Scott Kardel is seeing the night sky in a whole new way.
An astronomy professor at Palomar College in San Marcos, California, Kardel received his first telescope at 10, and has enjoyed stargazing ever since. At the start of the COVID-19 pandemic, Kardel bought a Unistellar smart telescope, which is operated through a smartphone app. It has an electronic eyepiece that delivers more precise images, and compared to a traditional telescope, “It is just transformative,” Kardel told The Week.
During remote learning, Kardel would connect to Zoom and show his students what he was observing through the telescope from his backyard. “They could talk to me and interact and ask questions,” Kardel said. “It was quite amazing.” Being able to share live views of the sky with people at their own homes was “something I never imagined you could do with a telescope,” he added. “It opens up all kinds of new opportunities for teaching.”
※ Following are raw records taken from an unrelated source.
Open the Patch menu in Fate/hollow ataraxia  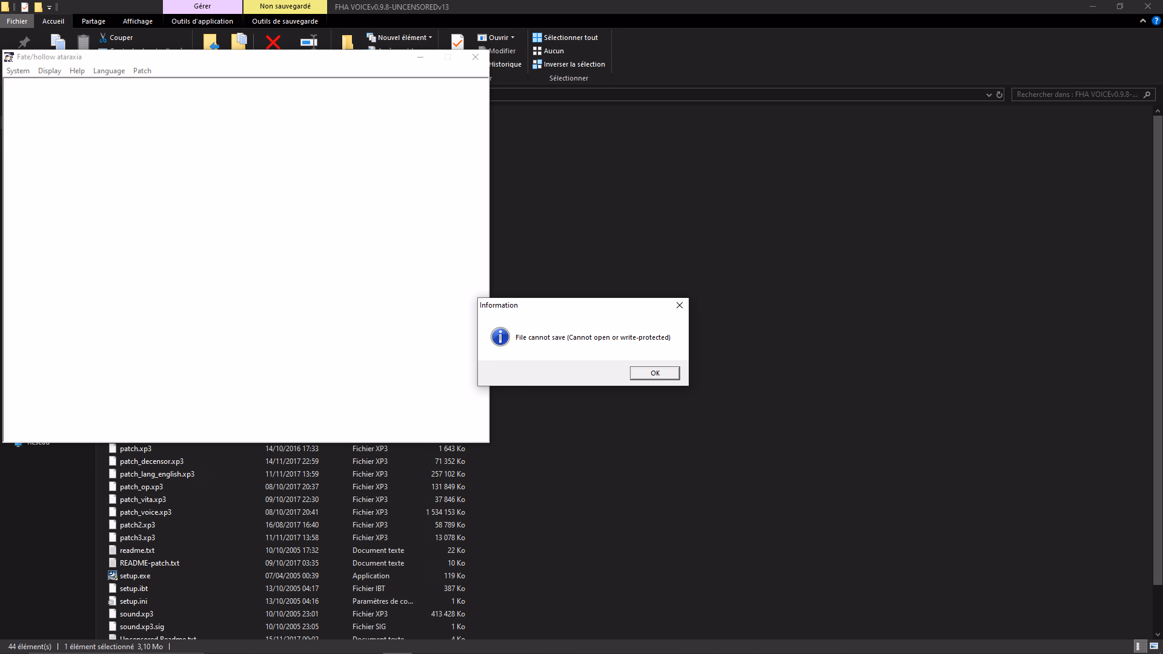point(142,71)

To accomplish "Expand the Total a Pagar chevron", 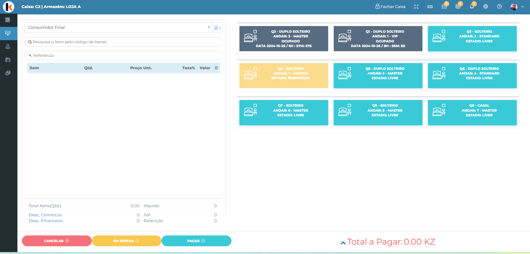I will coord(343,243).
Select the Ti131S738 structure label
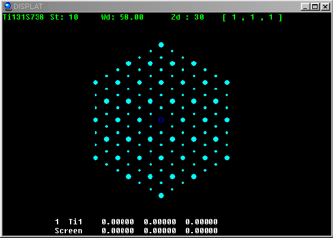Image resolution: width=333 pixels, height=238 pixels. pyautogui.click(x=23, y=17)
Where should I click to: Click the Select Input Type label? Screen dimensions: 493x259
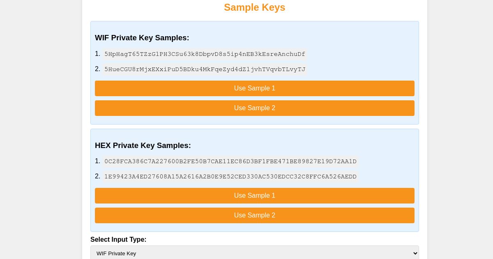point(118,239)
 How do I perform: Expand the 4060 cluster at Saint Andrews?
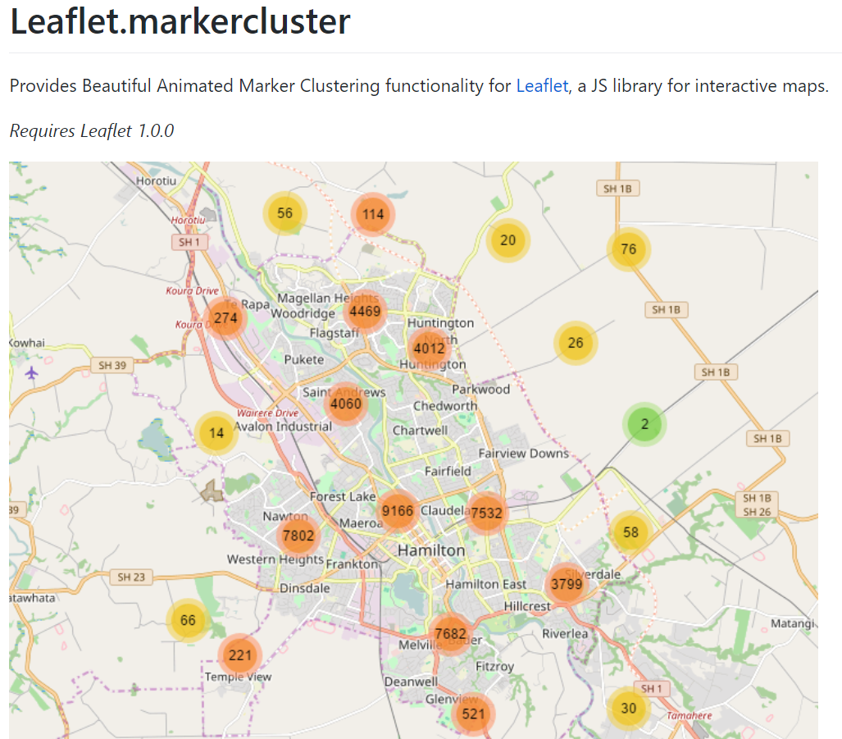(346, 404)
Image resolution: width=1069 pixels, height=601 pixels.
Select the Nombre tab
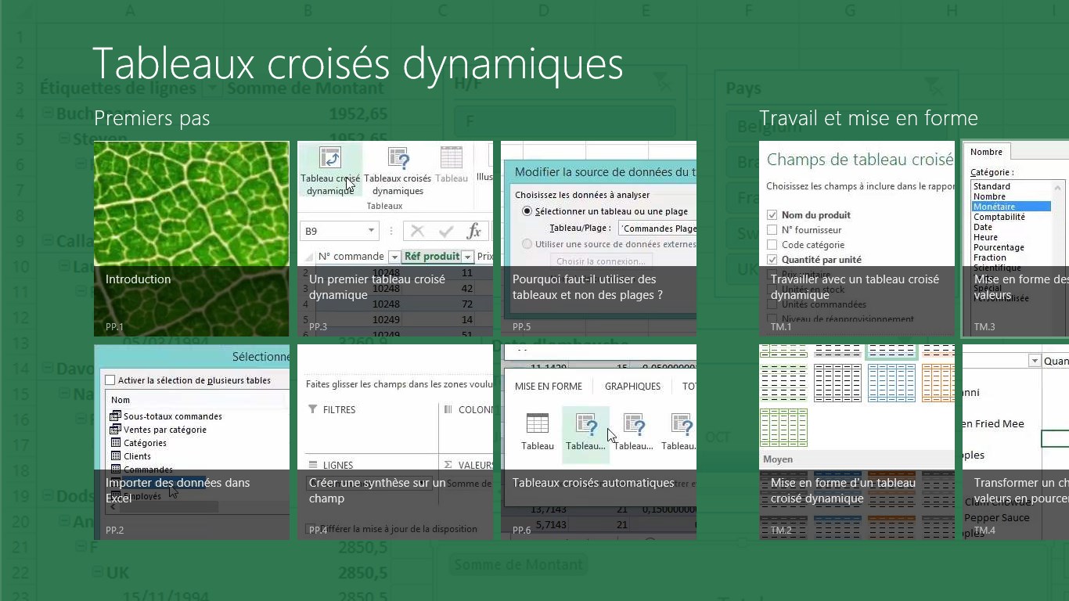[986, 152]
It also makes it easier for amateur astronomers to turn into citizen scientists. Unistellar users can collect astronomical data and submit it to the SETI Institute, which then takes these scientific observations and analyzes them. In September, Kardel and several other Unistellar users from around the world observed and tracked the Dimorphos asteroid before, during, and after it was hit by NASA’s Double Asteroid Redirection Test (DART) spacecraft. The SETI Institute used their observations to measure the mass of dust that came off Dimorphos after DART slammed into it, and confirmed the asteroid was nudged enough to change its orbit.
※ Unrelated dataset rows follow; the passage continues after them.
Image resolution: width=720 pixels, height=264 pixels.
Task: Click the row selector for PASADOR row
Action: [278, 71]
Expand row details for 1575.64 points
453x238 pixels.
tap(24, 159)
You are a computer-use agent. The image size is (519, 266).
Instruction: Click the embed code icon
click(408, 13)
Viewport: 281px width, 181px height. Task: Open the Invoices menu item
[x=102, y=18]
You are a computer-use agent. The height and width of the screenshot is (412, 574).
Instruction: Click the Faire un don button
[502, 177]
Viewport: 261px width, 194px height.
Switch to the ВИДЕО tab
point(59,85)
Kardel and 30 other citizen scientists are listed as co-authors of the research paper “Light Curves and Colors of the Ejecta from Dimorphos after the DART Impact,” recently published in Nature. To be named in such a prestigious journal is “pretty exciting,” Kardel said, and he thinks getting more people involved in science “at any level is a good thing. It’s important for an individual to contribute something that makes you feel good about yourself and also contribute to the general understanding of asteroids and comets and exploding stars.”